╭─ RECORDS FOR THIS EXERCISE

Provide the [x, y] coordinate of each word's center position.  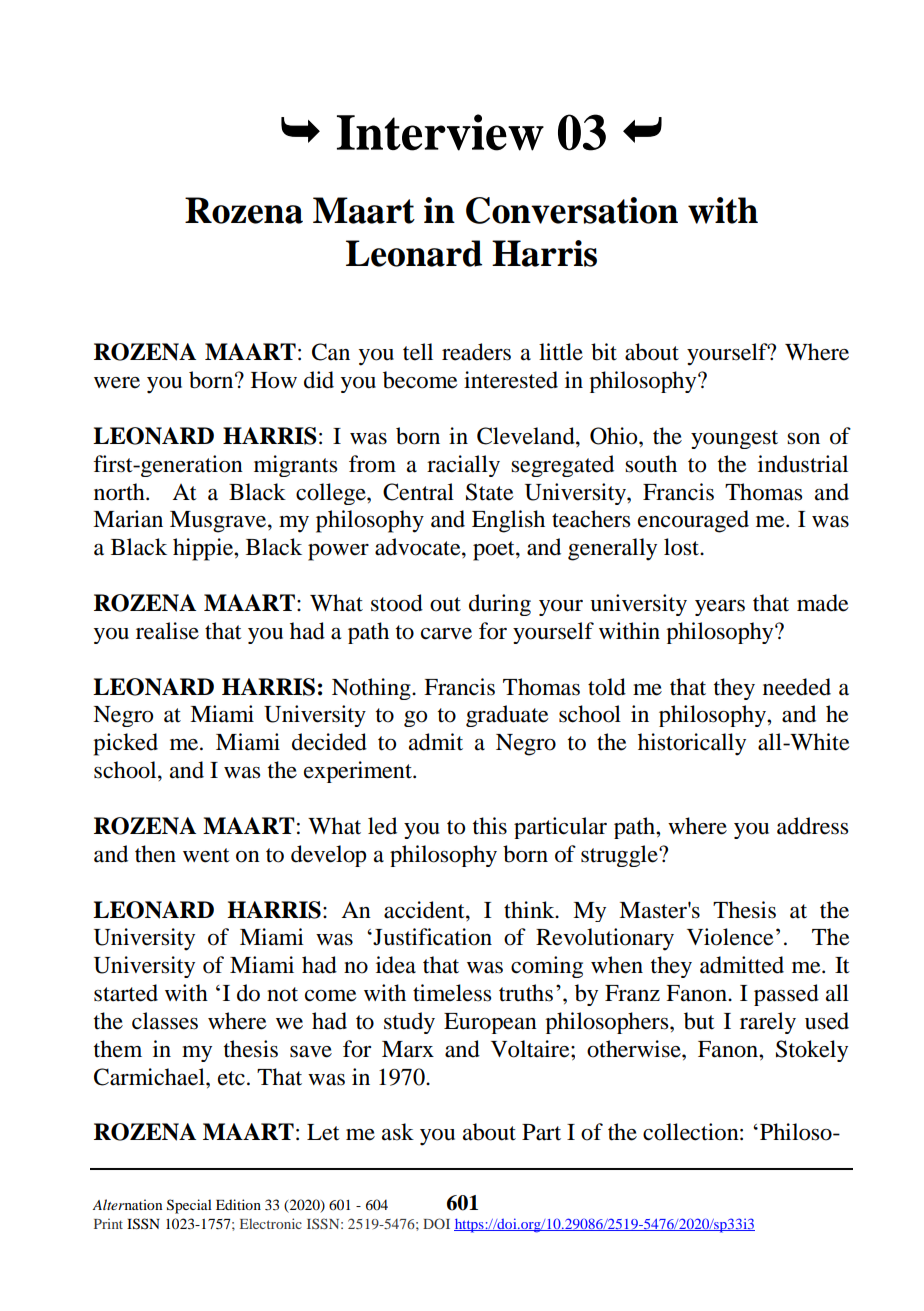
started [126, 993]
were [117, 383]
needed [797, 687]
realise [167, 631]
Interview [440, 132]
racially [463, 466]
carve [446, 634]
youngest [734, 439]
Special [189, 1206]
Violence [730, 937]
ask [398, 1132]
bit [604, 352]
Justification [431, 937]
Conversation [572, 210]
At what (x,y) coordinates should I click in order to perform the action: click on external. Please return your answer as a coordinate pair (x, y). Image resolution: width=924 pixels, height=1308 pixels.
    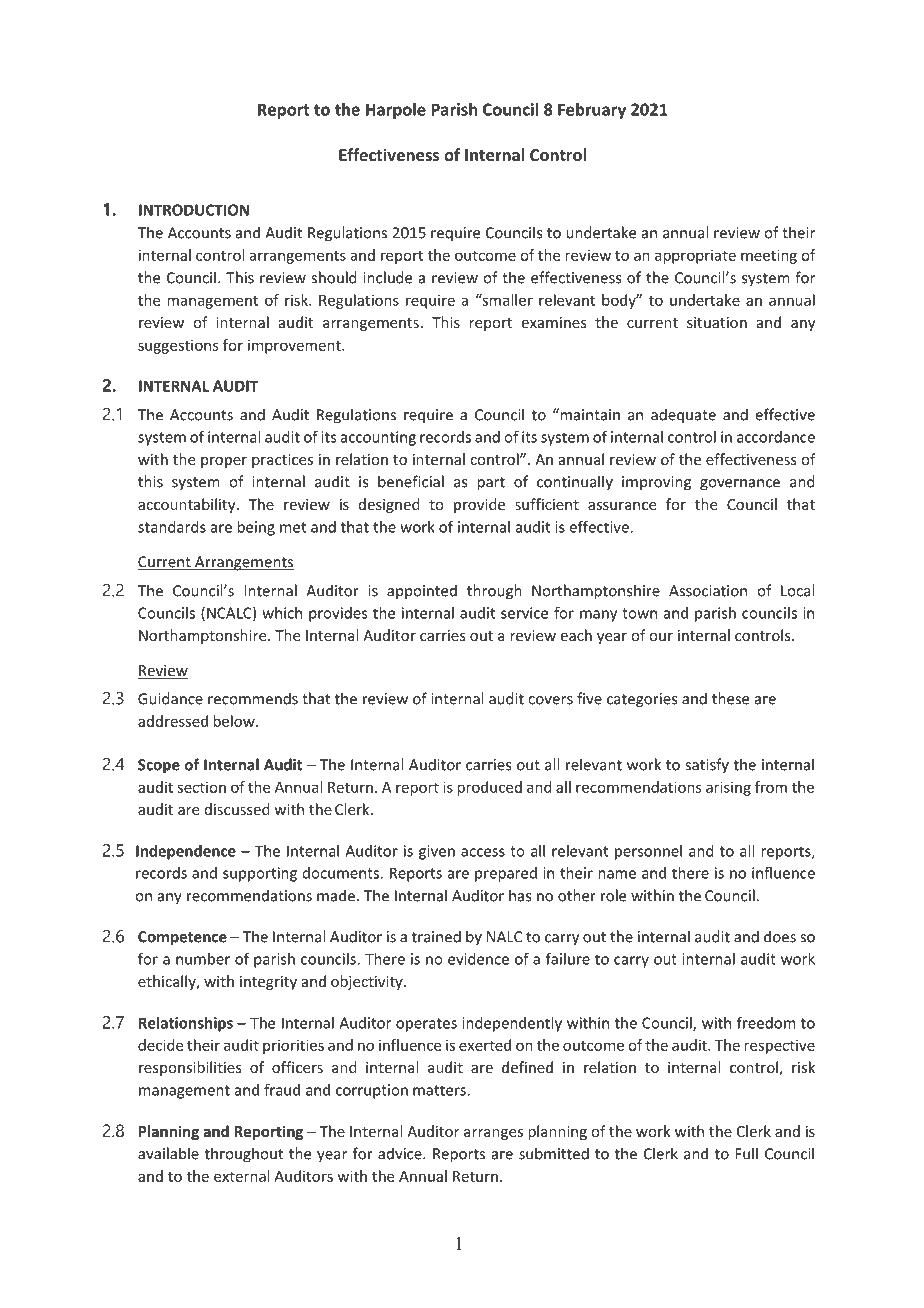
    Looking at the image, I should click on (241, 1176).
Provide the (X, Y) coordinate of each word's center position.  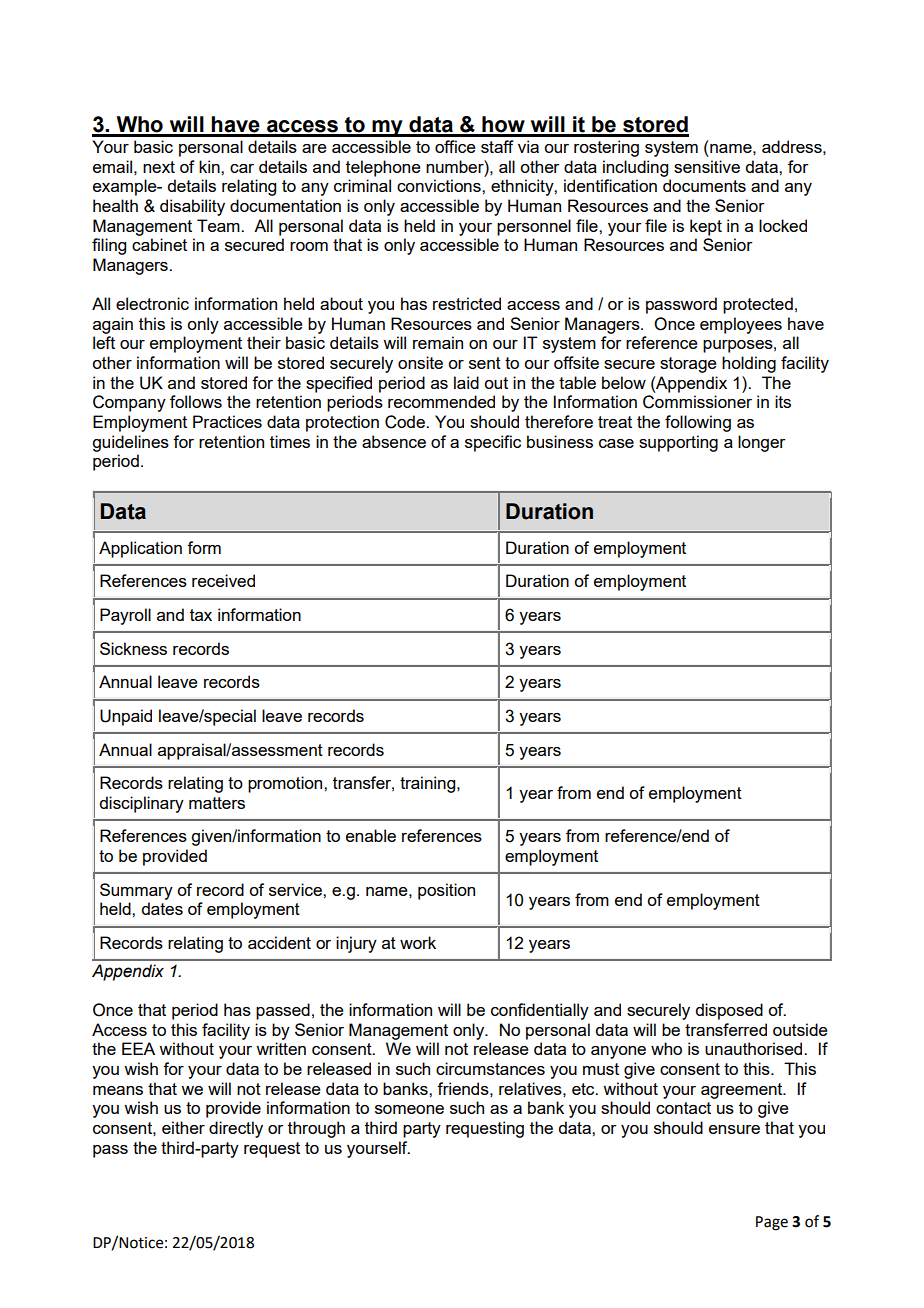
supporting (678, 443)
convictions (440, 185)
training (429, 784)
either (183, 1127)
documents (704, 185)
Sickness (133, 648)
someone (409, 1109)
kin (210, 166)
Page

╰─

Please edit the rows above so that "center position" becomes "midpoint" and nothing else changes. Omit the pictures from your answer.

SOLUTION BELOW:
Provide the [x, y] coordinate of each word's midpoint.  
started [126, 993]
were [117, 383]
needed [797, 687]
realise [167, 631]
Interview [440, 132]
racially [463, 466]
carve [446, 634]
youngest [734, 439]
Special [189, 1206]
Violence [730, 937]
ask [398, 1132]
bit [604, 352]
Justification [431, 937]
Conversation [572, 210]
At what (x,y) coordinates should I click in order to perform the action: click on external. Please return your answer as a coordinate pair (x, y). Image resolution: width=924 pixels, height=1308 pixels.
    Looking at the image, I should click on (241, 1176).
Provide the (X, Y) coordinate of each word's midpoint.  
supporting (678, 443)
convictions (440, 185)
training (429, 784)
either (183, 1127)
documents (704, 185)
Sickness (133, 648)
someone (409, 1109)
kin (210, 166)
Page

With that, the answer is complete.